Carbine Studios, Inc.
- Type: Subsidiary
- Industry: Video games
- Founded: 2005; 21 years ago
- Defunct: September 7, 2018
- Headquarters: Aliso Viejo, California, U.S.
- Products: WildStar
- Parent: NCSoft
- Website: https://www.carbinestudios.com/

= Carbine Studios =

American video game developer

Carbine Studios, Inc. was a video game developer and subsidiary of NCSoft, founded in 2005 by former members of Blizzard Entertainment. They were the developers of the online role-playing game WildStar.

==History==
In the spring of 2005, Kevin Beardslee, the lead animator of World of Warcraft, resigned alongside nine of the game's developers, citing displeasure with low bonuses from Blizzard Entertainment despite the game's success. When acquired by NCSoft in 2007, the studio had recruited another seven Blizzard employees, as well as developers from other studios.

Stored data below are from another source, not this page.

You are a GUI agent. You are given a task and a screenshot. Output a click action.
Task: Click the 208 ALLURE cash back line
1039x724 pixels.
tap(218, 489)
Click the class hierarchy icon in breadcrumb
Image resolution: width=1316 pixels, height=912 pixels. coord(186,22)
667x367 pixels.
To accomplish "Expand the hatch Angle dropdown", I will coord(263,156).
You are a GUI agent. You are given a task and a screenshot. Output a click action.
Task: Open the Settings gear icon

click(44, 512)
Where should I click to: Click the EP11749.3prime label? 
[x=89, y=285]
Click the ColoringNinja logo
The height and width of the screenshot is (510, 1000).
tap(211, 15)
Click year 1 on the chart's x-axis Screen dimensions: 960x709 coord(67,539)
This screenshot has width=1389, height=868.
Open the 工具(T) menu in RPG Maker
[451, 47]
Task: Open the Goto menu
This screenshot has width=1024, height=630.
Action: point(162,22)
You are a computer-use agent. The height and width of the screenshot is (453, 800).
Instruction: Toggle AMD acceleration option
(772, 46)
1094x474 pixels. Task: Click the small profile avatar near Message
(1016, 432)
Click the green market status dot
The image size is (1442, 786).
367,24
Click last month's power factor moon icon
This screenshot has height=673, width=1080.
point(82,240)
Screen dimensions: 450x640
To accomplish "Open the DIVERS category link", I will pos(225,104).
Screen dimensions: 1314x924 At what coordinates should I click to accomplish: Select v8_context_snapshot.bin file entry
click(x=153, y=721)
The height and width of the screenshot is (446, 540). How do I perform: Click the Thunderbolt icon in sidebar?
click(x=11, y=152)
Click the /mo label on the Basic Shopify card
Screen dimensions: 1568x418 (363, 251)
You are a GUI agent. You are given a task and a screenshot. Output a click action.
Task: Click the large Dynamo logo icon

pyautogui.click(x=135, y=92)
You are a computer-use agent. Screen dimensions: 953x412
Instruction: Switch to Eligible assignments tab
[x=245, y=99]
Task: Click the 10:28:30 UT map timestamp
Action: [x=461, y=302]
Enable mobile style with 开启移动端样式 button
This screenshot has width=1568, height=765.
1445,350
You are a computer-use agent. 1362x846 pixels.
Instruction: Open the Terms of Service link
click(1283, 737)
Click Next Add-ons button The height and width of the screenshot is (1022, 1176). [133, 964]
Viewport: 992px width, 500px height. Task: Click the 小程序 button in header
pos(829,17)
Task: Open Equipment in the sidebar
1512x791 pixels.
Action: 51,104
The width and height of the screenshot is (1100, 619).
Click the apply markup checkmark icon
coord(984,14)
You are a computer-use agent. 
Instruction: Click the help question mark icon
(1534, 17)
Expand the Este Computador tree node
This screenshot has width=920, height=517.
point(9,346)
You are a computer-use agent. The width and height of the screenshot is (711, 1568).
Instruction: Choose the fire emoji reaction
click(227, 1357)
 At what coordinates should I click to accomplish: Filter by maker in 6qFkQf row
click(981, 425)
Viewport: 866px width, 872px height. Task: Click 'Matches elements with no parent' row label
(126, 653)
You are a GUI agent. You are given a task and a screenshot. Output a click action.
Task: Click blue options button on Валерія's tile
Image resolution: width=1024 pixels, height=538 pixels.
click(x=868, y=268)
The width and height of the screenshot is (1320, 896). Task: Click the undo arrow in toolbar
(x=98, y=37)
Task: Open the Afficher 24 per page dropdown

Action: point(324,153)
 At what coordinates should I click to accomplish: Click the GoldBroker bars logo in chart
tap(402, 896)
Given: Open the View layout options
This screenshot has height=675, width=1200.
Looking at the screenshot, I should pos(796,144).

In March 2016, NCSoft announced a reorganization with Polygon reporting that more than 70 Carbine employees were laid off, roughly 40% of the studio's staff. The studio would still focus on Wildstar development, but it cancelled the planned Chinese version of the game.

In April 2017, job postings hiring for an unannounced title were added to the Carbine website. These mentioned use of Unreal Engine, and for applicants who have experience with "AAA cooperative multiplayer experience, multiplayer action combat titles."

On September 6, 2018, NCSoft announced that Carbine Studios would be immediately closed and "begin the process of winding WildStar down".

==Game==

WildStar, a science fantasy MMORPG, was the only game released by Carbine Studios. Despite achieving initial success, the game's players dwindled over the next four years. The initial subscription-based model was abandoned and restructured into a free-to-play model with in-game microtransactions. Wildstar was closed on November 28, 2018, announced via the game's website and the official Steam forums.